Skip to content

Conversation

@frobion
Copy link

@frobion frobion commented Oct 1, 2025

There is a thread looping in the method PhysicalConnection.ReadFromPipe to process response from Redis, match them with the sent command and signaling the completion of the message. If this thread has an exception, its catch block will call RecordConnectionFailed which will proceed to restart a new thread to continue reading Redis responses.

However, if another exception occurred in the catch before the new thread can be started (in a case of high memory pressure, OOM exceptions can happen anywhere) we are in a state where no one is reading the pipe of Redis responses, and all commands sent end in timeout.

If at least one async command is sent, the heartbeat thread will detect the timeout in the OnBridgeHeartbeat method, and if no read were perform for 4 heartbeat it will issue a connection failure. However, no such protection were in place if only sync commands are sent.
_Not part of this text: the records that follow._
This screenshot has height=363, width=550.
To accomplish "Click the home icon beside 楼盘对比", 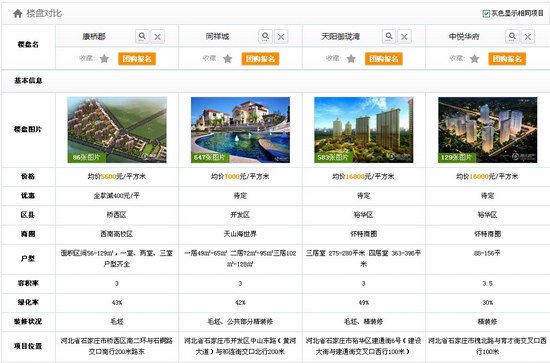I will point(18,14).
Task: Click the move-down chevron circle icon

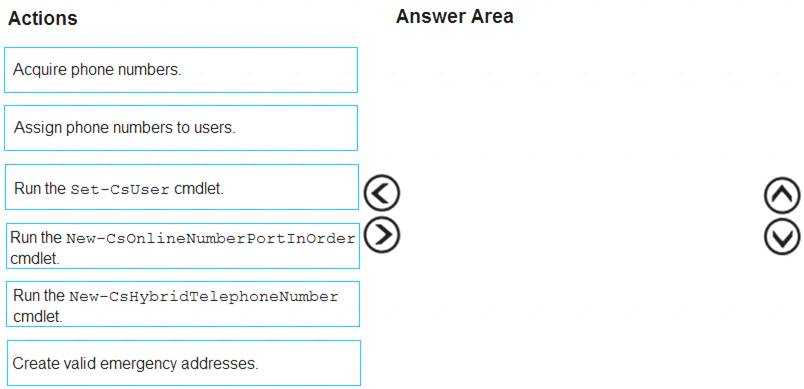Action: [782, 236]
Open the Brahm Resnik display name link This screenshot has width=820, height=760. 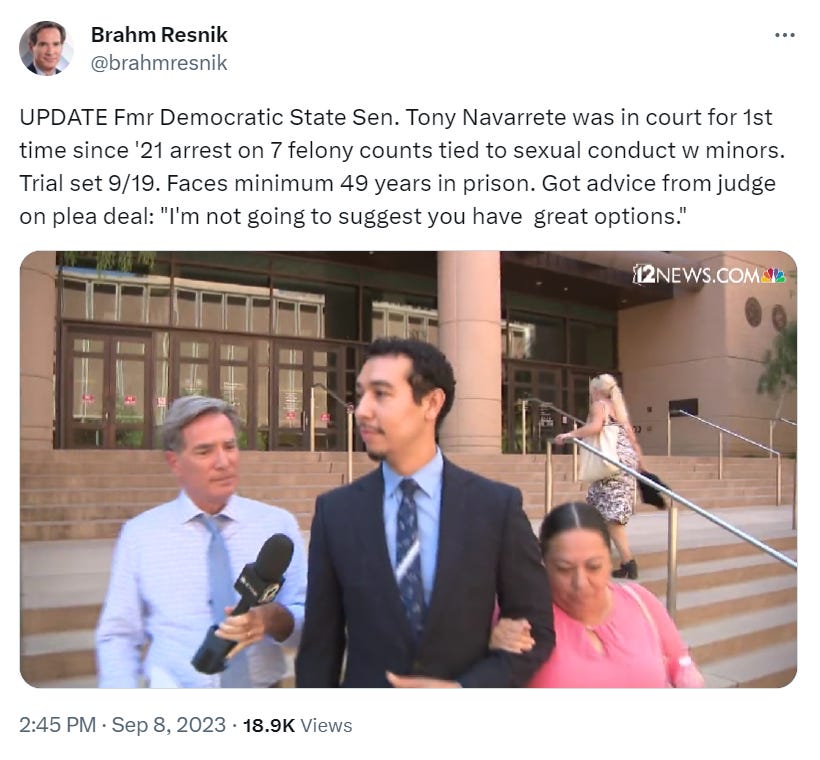[x=159, y=35]
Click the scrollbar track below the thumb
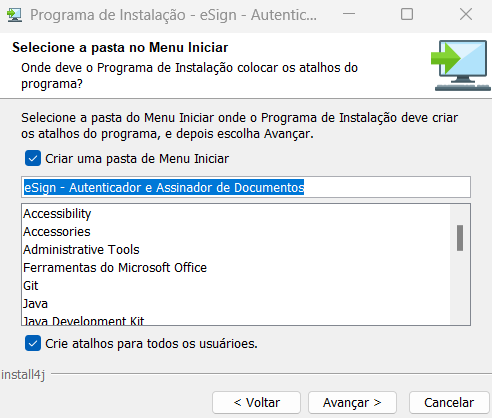The image size is (492, 418). (460, 287)
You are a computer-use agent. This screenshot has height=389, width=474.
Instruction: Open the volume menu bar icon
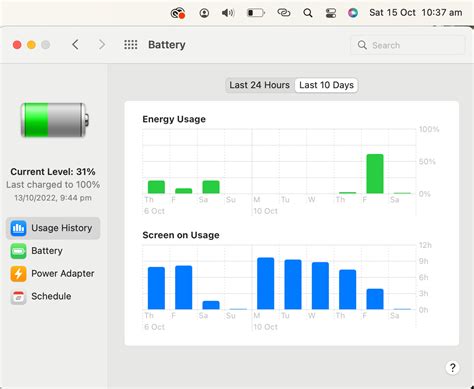tap(228, 13)
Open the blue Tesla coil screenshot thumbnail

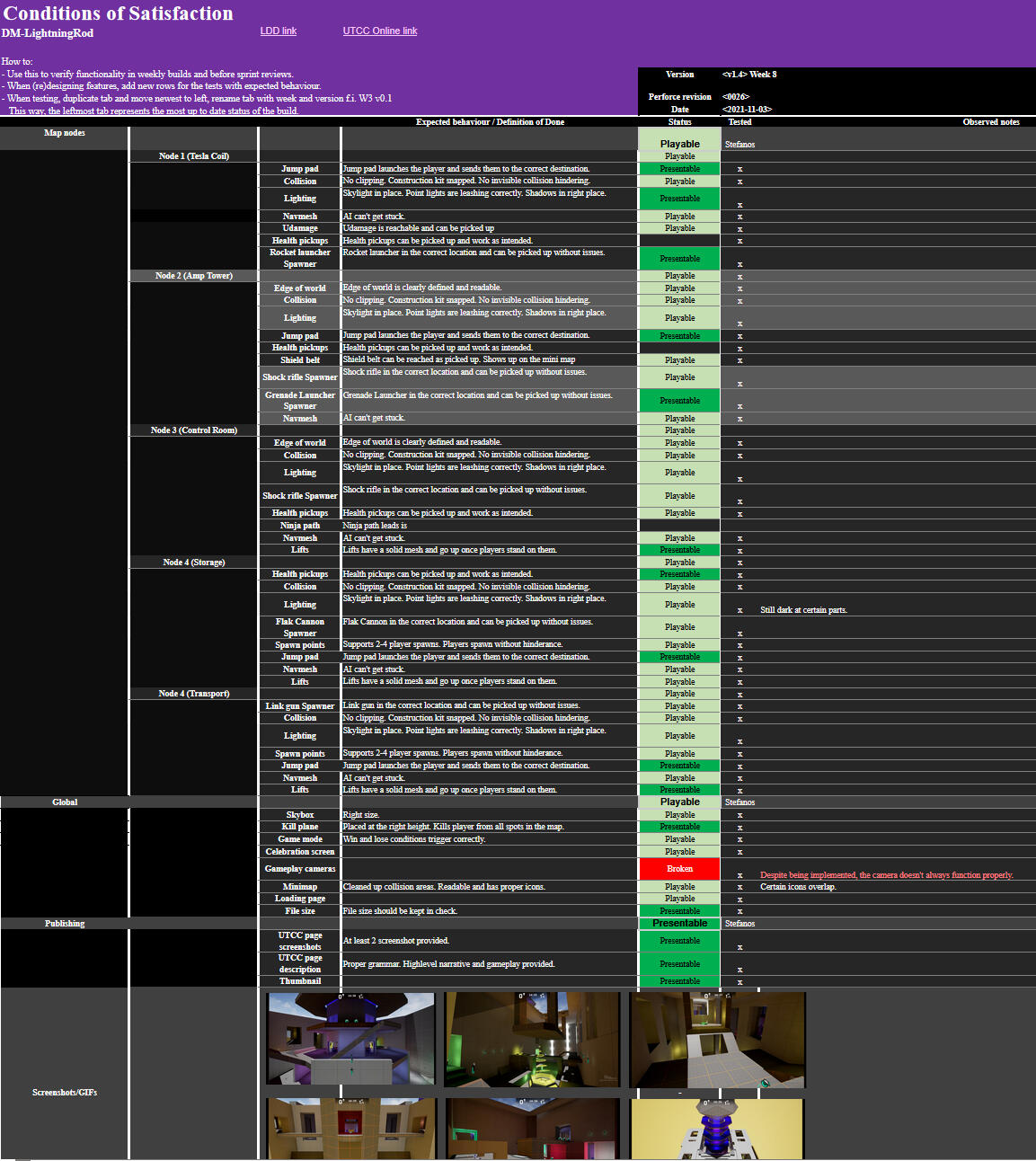716,1128
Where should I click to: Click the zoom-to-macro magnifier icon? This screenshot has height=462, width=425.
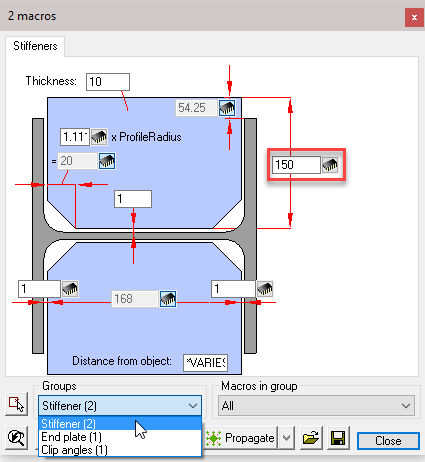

In this case, they were all ending in timeout without any mechanisms to start reading their responses again.

In this PR, the heartbeat thread will check timeouts for sync commands as well. Therefore, it will be able to start the thread looping in ReadFromPipe even if only sync commands are sent, ensuring we will not reach a state were all commands end in timeout.

This PR is loosely linked to the issue #2919, as this problem and its correction were found during investigation of the issue.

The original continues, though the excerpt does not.